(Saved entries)
--------------------------------------------------

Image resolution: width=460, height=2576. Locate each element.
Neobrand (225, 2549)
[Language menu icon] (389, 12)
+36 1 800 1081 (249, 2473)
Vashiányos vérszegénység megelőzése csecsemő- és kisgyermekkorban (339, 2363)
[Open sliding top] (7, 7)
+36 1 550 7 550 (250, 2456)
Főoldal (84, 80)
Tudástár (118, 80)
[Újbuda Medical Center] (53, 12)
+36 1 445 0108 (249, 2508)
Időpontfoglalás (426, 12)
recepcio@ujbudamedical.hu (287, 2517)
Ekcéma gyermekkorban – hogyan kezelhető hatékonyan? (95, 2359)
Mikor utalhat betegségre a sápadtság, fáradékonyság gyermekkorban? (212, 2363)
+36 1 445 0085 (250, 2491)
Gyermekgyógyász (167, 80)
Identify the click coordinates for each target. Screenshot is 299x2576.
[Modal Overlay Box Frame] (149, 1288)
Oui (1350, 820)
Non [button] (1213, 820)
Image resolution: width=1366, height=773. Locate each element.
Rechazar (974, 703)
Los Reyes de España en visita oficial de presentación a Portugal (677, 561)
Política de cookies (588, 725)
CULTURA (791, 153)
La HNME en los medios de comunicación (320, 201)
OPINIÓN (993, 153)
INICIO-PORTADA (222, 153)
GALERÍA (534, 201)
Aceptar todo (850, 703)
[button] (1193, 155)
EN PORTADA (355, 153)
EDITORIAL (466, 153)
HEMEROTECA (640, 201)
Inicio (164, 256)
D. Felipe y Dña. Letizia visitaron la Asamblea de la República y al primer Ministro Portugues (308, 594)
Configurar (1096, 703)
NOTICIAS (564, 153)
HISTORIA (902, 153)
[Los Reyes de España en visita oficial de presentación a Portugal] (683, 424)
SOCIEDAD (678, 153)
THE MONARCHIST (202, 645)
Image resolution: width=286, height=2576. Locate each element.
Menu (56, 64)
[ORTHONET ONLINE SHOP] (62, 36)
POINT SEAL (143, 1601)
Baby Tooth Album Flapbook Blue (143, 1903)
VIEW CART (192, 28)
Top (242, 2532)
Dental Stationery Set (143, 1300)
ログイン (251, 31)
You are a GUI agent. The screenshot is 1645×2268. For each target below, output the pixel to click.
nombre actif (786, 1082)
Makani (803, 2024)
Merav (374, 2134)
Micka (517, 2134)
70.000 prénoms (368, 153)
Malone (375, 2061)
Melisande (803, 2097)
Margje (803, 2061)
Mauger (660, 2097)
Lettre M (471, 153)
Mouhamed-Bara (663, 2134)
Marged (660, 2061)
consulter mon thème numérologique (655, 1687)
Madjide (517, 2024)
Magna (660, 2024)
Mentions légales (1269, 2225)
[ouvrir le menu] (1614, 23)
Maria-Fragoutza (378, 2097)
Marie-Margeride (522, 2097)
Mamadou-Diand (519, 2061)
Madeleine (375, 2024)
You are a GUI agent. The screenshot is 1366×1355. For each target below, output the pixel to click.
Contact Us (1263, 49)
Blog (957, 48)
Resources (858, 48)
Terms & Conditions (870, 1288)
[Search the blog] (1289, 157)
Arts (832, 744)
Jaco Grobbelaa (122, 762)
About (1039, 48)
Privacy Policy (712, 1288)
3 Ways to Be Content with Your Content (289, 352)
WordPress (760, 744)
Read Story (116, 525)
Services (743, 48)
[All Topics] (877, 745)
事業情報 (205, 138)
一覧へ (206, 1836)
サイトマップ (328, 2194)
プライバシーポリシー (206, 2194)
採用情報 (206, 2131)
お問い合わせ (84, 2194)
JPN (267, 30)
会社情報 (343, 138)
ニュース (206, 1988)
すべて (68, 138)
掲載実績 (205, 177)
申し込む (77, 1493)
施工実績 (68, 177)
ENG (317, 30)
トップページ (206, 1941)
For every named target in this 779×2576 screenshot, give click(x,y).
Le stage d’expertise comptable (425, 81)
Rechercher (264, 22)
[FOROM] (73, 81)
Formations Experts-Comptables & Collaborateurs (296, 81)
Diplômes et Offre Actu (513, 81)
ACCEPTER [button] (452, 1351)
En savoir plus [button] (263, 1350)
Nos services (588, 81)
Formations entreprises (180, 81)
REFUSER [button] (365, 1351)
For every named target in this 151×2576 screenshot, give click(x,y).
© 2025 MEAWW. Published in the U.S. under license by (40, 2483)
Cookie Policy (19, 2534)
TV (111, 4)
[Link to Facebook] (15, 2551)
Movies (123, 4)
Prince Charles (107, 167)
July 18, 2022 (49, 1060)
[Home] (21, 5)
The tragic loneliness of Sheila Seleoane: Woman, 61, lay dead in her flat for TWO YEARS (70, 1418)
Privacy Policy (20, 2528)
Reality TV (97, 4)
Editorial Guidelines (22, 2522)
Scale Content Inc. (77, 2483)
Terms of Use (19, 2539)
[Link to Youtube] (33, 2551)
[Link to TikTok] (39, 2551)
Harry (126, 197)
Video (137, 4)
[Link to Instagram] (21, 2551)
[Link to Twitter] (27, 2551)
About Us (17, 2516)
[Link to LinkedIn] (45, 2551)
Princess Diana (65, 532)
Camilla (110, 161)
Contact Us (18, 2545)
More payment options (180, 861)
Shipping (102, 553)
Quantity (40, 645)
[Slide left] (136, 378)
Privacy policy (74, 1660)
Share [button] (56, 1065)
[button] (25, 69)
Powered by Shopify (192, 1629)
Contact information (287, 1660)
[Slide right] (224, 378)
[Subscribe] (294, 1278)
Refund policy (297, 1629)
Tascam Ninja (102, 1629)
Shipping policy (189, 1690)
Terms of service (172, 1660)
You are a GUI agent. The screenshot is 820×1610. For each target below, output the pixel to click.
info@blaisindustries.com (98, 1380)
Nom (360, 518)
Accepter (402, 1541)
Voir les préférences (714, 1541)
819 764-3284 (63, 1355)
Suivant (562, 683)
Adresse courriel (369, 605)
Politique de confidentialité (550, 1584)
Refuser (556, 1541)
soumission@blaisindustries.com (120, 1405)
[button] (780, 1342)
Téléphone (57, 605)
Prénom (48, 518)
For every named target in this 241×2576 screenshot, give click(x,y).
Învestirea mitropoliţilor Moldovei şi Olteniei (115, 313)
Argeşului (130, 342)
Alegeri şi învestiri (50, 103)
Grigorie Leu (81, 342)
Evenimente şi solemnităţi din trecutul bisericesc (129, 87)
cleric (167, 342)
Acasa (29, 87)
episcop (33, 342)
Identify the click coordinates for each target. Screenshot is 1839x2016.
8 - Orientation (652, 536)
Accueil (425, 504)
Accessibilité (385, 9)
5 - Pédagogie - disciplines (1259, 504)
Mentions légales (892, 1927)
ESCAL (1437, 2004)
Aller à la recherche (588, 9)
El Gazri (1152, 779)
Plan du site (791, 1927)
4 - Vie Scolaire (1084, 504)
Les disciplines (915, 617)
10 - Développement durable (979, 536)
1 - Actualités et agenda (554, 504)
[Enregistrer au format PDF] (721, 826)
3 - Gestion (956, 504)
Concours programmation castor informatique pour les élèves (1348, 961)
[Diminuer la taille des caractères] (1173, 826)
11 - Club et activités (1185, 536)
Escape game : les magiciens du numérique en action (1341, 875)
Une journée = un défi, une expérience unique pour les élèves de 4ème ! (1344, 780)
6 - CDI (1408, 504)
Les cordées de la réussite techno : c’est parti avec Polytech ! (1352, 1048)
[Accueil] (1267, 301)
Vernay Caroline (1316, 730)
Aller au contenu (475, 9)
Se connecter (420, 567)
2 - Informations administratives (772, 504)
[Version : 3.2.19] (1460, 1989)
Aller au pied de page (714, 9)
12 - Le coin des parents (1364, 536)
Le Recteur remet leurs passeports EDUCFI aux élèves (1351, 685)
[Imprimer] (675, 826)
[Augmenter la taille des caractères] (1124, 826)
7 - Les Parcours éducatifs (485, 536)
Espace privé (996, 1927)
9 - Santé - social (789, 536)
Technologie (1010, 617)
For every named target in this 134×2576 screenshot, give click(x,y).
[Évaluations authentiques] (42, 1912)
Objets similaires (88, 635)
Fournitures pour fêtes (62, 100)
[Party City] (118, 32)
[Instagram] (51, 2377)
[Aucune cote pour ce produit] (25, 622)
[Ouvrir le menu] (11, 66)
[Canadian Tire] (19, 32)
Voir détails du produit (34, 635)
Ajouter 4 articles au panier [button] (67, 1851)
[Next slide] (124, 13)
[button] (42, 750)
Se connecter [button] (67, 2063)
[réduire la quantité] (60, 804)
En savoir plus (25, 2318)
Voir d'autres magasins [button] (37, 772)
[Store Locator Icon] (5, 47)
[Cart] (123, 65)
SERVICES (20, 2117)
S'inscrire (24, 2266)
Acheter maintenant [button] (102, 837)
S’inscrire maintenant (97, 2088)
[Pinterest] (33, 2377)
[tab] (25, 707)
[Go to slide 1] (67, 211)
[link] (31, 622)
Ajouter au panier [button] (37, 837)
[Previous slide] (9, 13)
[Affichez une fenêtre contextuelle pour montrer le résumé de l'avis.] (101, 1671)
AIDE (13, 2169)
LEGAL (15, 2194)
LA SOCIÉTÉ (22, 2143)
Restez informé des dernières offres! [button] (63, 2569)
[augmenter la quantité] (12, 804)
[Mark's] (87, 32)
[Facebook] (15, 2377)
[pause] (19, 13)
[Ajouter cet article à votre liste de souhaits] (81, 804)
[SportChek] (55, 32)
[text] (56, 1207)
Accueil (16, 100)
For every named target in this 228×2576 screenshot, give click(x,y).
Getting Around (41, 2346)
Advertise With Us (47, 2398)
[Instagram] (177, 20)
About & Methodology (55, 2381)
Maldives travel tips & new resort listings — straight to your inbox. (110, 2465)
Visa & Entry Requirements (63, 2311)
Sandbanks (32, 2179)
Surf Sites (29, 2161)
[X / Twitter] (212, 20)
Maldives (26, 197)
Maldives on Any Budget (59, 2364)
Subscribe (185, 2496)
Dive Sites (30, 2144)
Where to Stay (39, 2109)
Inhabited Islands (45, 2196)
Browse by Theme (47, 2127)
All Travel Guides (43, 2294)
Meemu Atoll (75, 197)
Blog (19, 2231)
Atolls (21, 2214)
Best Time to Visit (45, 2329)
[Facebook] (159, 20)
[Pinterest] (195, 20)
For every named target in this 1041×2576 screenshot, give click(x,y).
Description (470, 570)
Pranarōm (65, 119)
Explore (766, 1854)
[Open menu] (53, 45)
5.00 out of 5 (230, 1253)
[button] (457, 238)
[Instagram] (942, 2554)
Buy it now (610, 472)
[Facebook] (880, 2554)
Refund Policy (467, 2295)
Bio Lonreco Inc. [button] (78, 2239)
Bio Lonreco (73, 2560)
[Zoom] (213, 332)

--------------------------------------------------

> **WHAT THE EXERCISE ASKS**:
Find the lines above with the word "légales". Copy them out.

> **EXERCISE RESULT**:
Mentions légales (1269, 2225)
Mentions légales (892, 1927)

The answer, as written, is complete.